- _TASK STATEMENT_: Every entry below should be printed exactly, without its images.

(Screenshot grounding data)
_ _ _
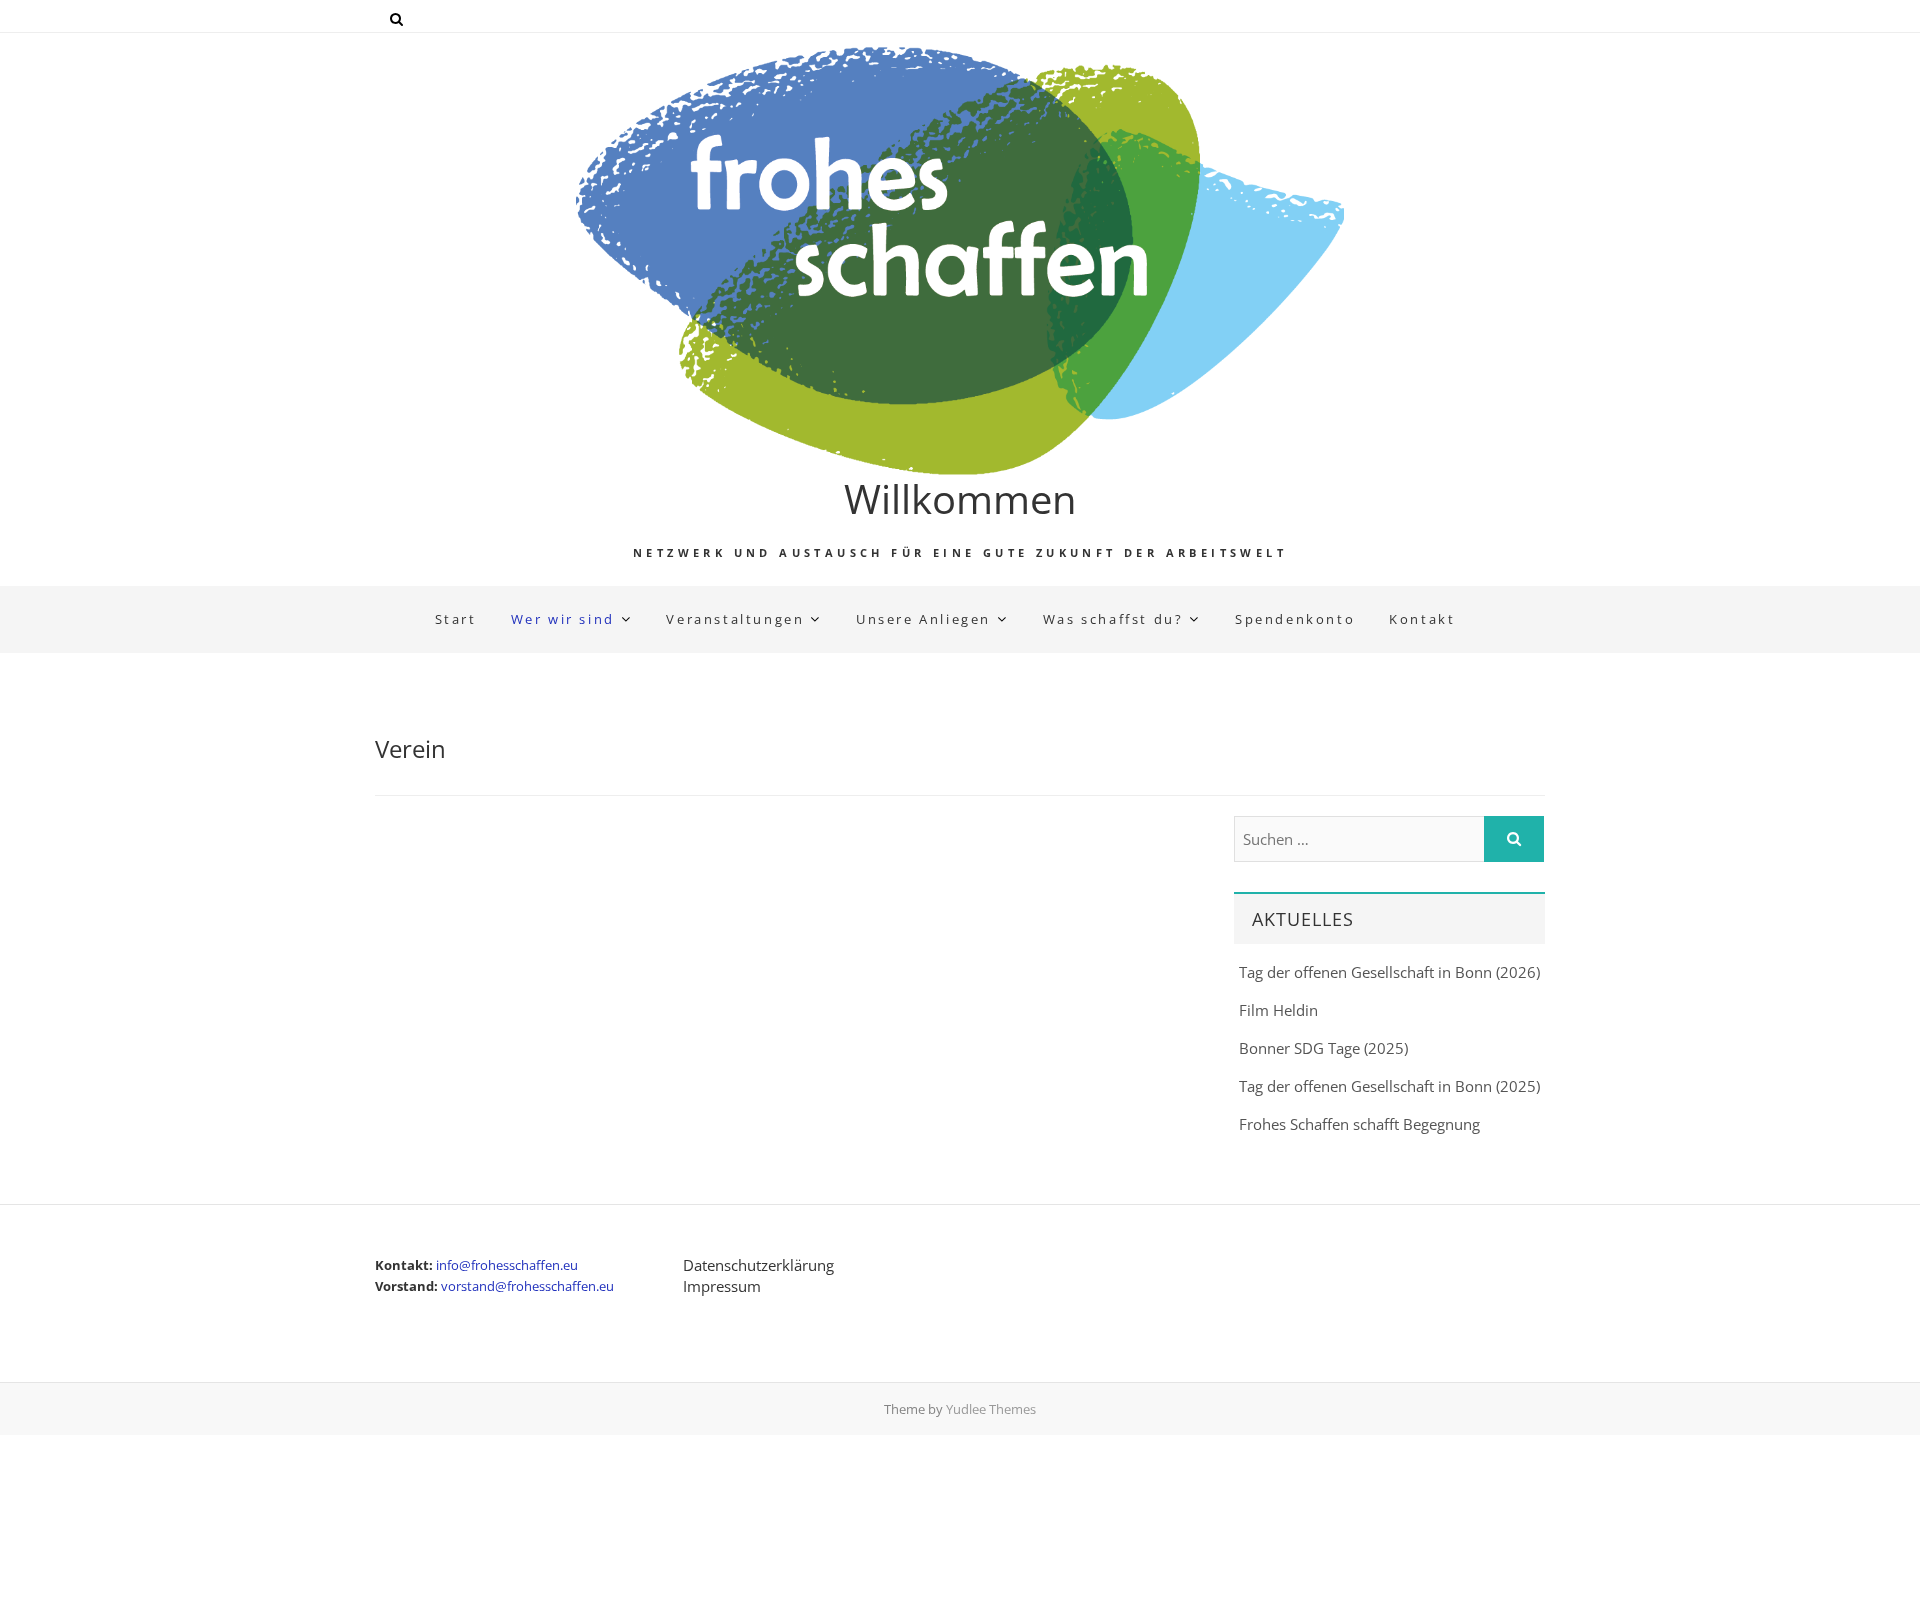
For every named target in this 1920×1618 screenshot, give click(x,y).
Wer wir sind (563, 619)
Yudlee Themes (991, 1409)
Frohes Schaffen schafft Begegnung (1359, 1124)
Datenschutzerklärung (758, 1265)
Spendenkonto (1295, 619)
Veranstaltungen (735, 619)
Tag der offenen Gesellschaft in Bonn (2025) (1389, 1086)
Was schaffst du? (1113, 619)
_ _ _
- _SOLUTION FOR THIS PROBLEM_:
For every named target in this 1920×1618 screenshot, give click(x,y).
Wer wir sind (563, 619)
Yudlee Themes (991, 1409)
Frohes Schaffen schafft Begegnung (1359, 1124)
Datenschutzerklärung (758, 1265)
Spendenkonto (1295, 619)
Veranstaltungen (735, 619)
Tag der offenen Gesellschaft in Bonn (2025) (1389, 1086)
Was schaffst du? (1113, 619)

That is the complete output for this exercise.